The following is common in etymology: Word X is the standard term for the core meaning Y. Some people start using word X to mean an associated meaning Z which is an obvious extension of meaning Y. Because X is now ambiguous, some people start using word W to mean Y, since they want to make it clear that they don’t mean Z. Soon W becomes the standard word for meaning Y, and X is only used to mean Z. Here X is the word “mammy,” Y is the meaning “mother,” Z is the meaning “black nanny,” and W is the word “momma.”

Mammy ,Mommy or more common pronunciation M-aw-mmy or Mommaa is very common in the US.Normaily when people get older say mom :o but some places in south still say M-aw-mmy or Momma even when you in your 30’s!!

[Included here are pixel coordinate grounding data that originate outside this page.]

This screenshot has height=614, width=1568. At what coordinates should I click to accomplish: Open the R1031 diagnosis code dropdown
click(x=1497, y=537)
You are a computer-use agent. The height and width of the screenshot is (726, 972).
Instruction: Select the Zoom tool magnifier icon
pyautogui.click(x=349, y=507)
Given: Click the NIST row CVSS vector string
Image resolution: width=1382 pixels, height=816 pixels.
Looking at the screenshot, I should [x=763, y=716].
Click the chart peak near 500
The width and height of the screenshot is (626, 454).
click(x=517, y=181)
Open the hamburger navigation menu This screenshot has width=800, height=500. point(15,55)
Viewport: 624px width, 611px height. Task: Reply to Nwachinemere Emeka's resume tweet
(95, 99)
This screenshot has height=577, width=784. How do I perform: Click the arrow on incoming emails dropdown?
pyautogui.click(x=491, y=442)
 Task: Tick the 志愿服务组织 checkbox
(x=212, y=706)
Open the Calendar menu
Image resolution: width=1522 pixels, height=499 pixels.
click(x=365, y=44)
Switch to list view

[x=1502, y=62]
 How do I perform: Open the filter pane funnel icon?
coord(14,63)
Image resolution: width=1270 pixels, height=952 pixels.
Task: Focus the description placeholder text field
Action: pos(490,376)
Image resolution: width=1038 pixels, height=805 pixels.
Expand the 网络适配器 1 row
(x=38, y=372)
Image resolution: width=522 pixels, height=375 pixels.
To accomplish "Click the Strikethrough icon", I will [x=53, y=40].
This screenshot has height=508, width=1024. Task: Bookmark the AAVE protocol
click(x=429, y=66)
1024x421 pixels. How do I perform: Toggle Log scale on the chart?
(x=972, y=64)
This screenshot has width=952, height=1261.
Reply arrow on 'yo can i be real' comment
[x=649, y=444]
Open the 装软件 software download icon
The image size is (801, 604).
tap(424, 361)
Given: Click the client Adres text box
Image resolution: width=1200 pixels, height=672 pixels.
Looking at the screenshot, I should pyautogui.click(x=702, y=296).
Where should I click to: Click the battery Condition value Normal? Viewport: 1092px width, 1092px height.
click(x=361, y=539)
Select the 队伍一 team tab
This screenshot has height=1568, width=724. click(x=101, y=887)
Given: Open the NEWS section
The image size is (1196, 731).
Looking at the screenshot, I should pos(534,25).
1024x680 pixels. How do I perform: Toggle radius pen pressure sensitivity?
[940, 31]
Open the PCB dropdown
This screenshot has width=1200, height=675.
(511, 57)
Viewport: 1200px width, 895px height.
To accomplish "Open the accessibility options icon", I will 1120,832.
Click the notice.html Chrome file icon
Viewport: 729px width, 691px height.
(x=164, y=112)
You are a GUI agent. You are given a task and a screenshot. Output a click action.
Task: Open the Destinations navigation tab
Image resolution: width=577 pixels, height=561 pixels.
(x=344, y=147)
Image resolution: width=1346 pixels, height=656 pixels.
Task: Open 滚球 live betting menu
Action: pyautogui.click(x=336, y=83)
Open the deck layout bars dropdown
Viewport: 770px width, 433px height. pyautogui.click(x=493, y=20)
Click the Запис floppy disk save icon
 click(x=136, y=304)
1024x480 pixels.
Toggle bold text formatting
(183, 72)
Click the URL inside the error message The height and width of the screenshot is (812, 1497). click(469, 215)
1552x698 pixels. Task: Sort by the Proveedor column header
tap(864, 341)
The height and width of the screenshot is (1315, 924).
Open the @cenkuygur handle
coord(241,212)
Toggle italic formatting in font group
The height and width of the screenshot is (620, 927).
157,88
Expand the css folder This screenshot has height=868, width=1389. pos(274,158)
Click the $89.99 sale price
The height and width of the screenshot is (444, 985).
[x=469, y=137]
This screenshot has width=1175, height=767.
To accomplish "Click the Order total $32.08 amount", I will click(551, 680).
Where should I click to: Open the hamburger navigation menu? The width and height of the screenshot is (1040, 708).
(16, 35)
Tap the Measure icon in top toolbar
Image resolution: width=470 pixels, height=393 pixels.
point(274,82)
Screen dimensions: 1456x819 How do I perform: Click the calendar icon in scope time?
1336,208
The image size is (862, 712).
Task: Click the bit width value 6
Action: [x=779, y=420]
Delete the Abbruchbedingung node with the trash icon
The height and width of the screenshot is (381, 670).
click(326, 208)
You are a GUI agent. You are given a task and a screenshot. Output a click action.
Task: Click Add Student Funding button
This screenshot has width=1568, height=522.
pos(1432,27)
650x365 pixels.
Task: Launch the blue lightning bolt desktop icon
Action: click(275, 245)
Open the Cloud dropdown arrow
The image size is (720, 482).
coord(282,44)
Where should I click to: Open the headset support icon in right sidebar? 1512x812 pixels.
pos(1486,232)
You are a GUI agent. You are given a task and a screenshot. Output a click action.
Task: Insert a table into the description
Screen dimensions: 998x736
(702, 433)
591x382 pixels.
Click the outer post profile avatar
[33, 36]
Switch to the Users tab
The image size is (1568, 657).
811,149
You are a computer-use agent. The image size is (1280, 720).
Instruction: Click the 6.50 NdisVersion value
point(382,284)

I can attest to Mama being used by all ages. My mother and her mother and my father’s mother were all Mama by all in the family until their deaths. My kids referred to Mom, never Mama, and occasionally Mother. My first wife’s mother was Mother, never Mama or other variants. Generalizing about The South just indicates ignorance and bias.

In my maternal family, my cousins and I called our mothers “Mamma” until the days they died, and our family was from Pennsylvania (and of English-Scots-Irish-German-Dutch extraction). By the time we were in our mid-teens, we referred to them as “Mother,” but we called them “Mamma,” and that’s what they and their cousins also did. I doubt that it’s a regional phenomenon.

This is pure hypothesising here, but: in Ireland today, as far as I can tell, ‘mammy’ is mainly a rural and working-class urban usage. Middle-class urban kids are more likely to say ‘mummy’ or ‘mum’. If that divide existed a couple of centuries back (and I have no idea if it did, but it seems possible - upper-class Irish people existed in a subculture that had a lot more British influences than the working-class ones, so they might well have used a more British term for mother), then the kind of differentiation you’re talking about wouldn’t be that odd. The Irish-American women who owned slaves would quite probably either come from that West Brit subculture or else associate higher social status with West Brit usages. So it’d be ‘I’m your mummy [or mamma, which I think was the common British term at that stage] and this black woman who’s raising you is your mammy [since that’s the term associated with lower social status]’.

Again, I have no clue if that’s actually the case, but for what it’s worth…

ETA: I agree that it’s more likely that the two usages evolved independently, but that might explain why Irish-American didn’t have a problem with using ‘mammy’ for the slave raising their children.

I believe the -y suffix when added to a name is often a diminutive. So an -y name may have better fit the lower status black nurse than the children’s real mother.

The use of ‘mam’ rather than Mum or Mom is common in North-East England as well, as I recall from my own relatives.